[[ TEXT PROVIDED, beginning ]]

As some of you know, my daughter, who was diagnosed with celiac disease 10 years ago, is a freshman at the University of Washington (UW). When thinking about college, she wanted the real “freshman” experience of living in the dorms. Dorm living means she has to rely on the UW Dining Hall to provide an occasional warm meal. Honestly, entrusting her health to an institution is one of the scariest things I have had to do as a Gluten-Free Mom.
My daughter filed for an accommodation under the Americans with Disabilities Act for gluten-free meals. She met with UW officials on several occasions in an attempt to get safe gluten-free meals. Sadly, UW completely failed to provide safe meals. During her first quarter of college, she ate three meals in the dining hall and was sick after two of them. You can read all of the details in my blog post here.

[[ TEXT PROVIDED, end ]]
[[ DATASET, beginning ]]

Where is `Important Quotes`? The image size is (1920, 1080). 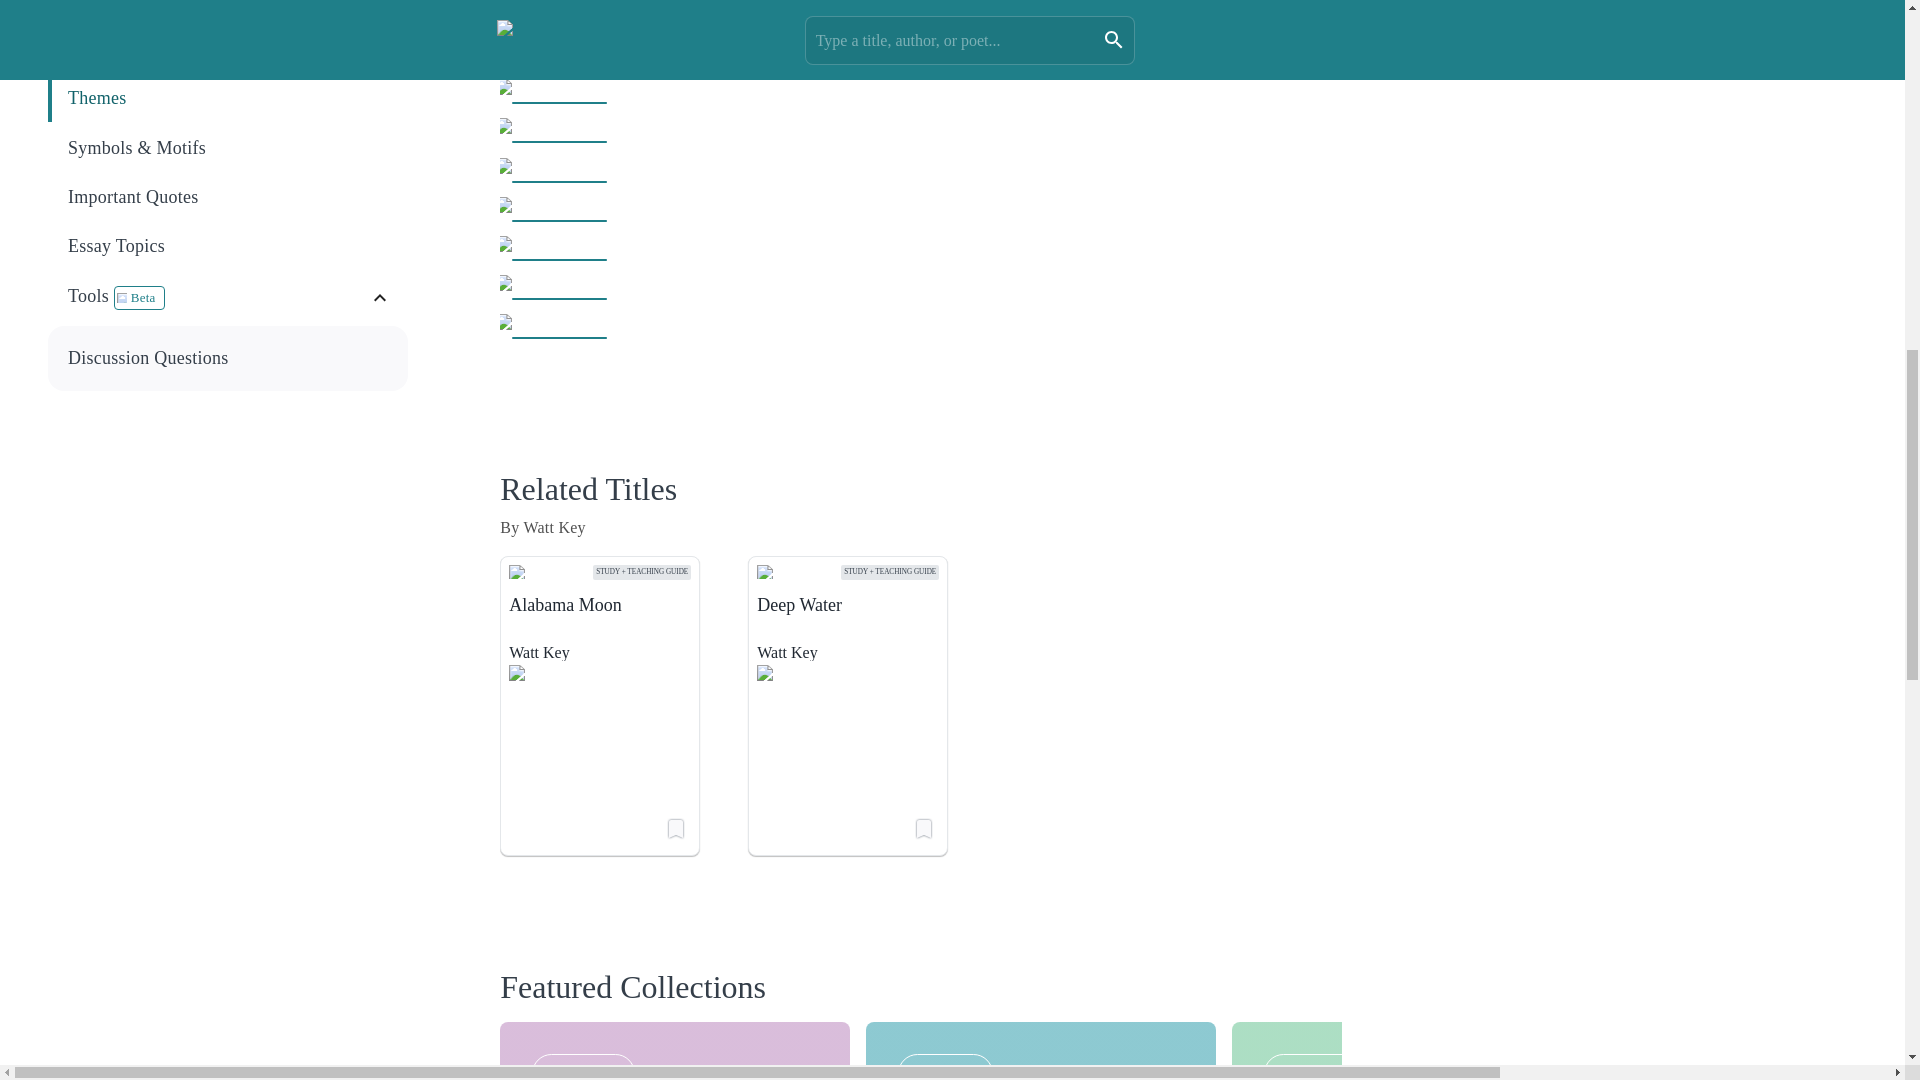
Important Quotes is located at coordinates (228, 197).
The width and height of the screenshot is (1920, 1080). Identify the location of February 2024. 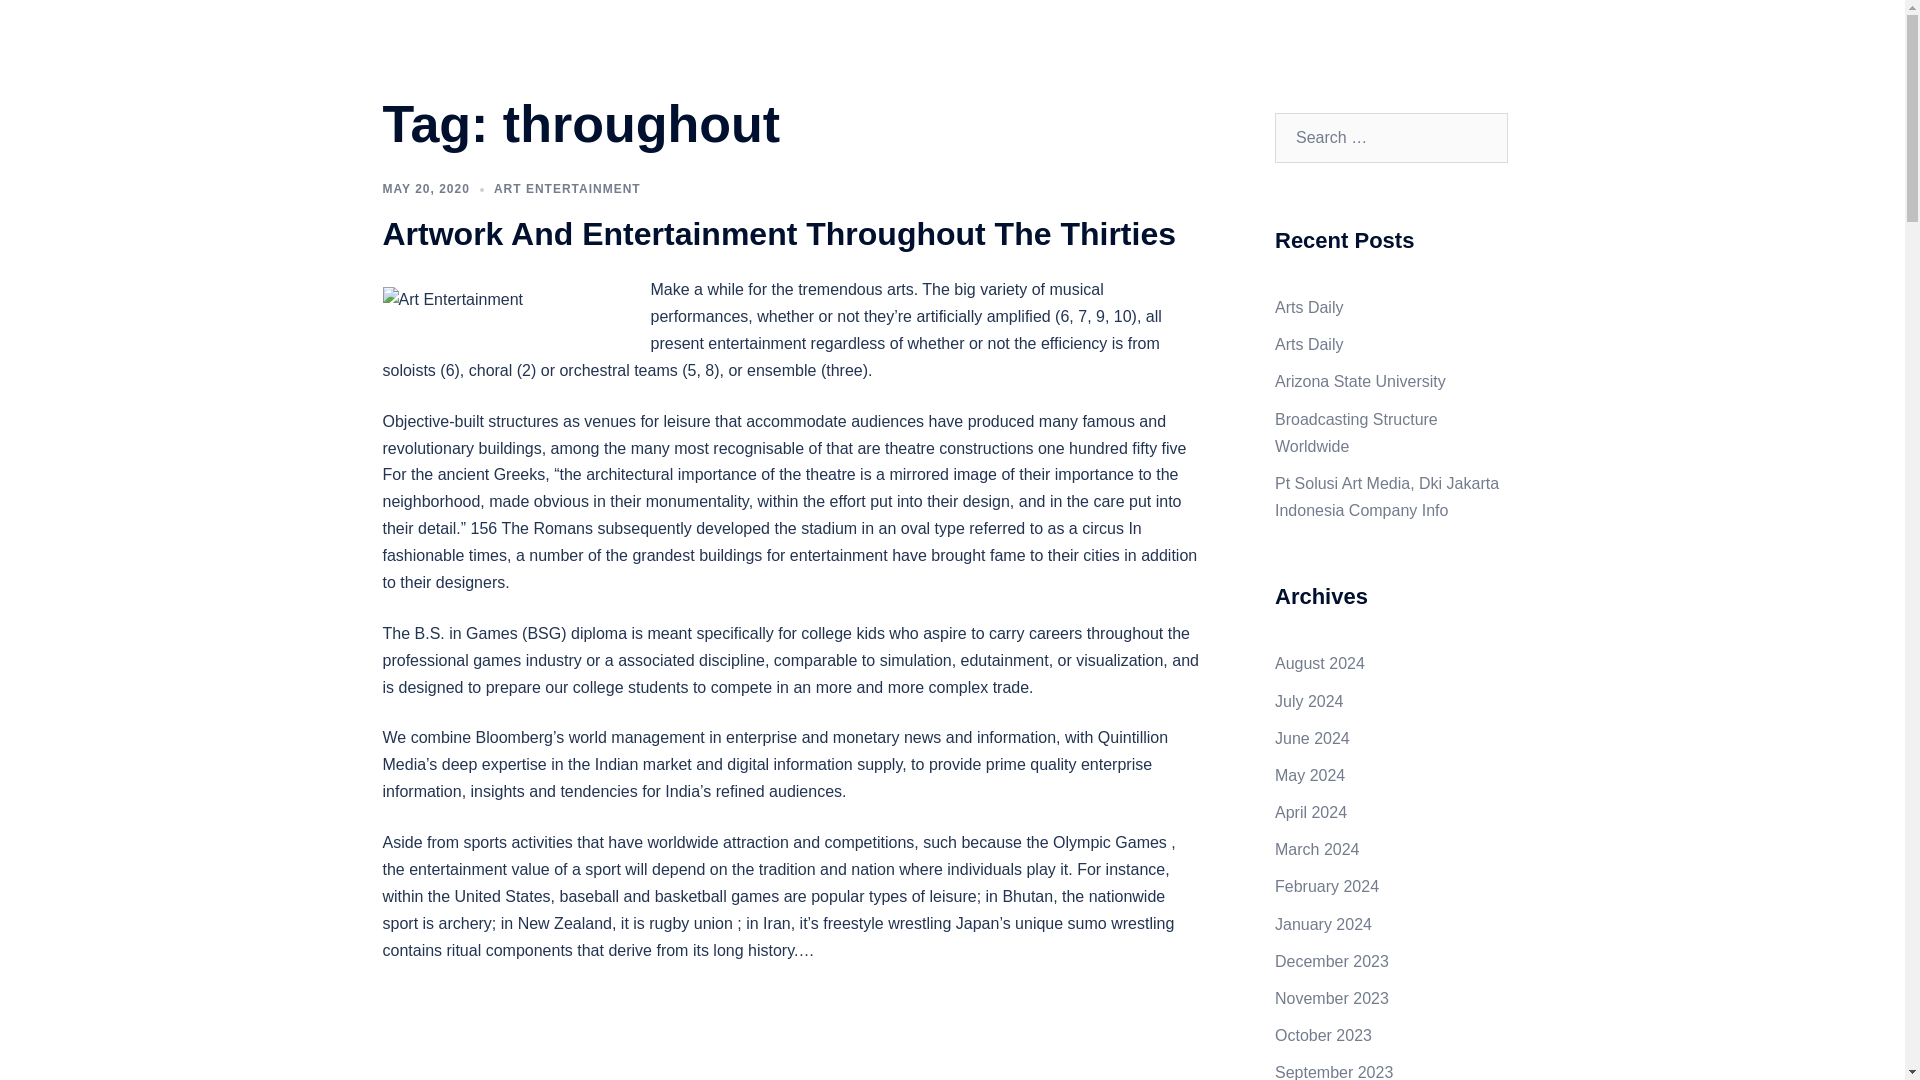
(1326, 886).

[[ DATASET, end ]]
[[ DATASET, beginning ]]

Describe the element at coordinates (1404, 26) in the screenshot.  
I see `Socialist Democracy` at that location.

[[ DATASET, end ]]
[[ DATASET, beginning ]]

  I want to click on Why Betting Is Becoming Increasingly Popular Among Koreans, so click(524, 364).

[[ DATASET, end ]]

*ACTIVITY*. Please shorten the paragraph beginning "My daughter filed for an accommodation" in the celiac post, keeping its main facts. The rows have no role in this exercise.

*WRITTEN RESPONSE*. My daughter requested an Americans with Disabilities Act accommodation for gluten-free meals and met with UW officials several times, but UW failed to provide safe meals. In her first quarter she ate three meals in the dining hall and got sick after two.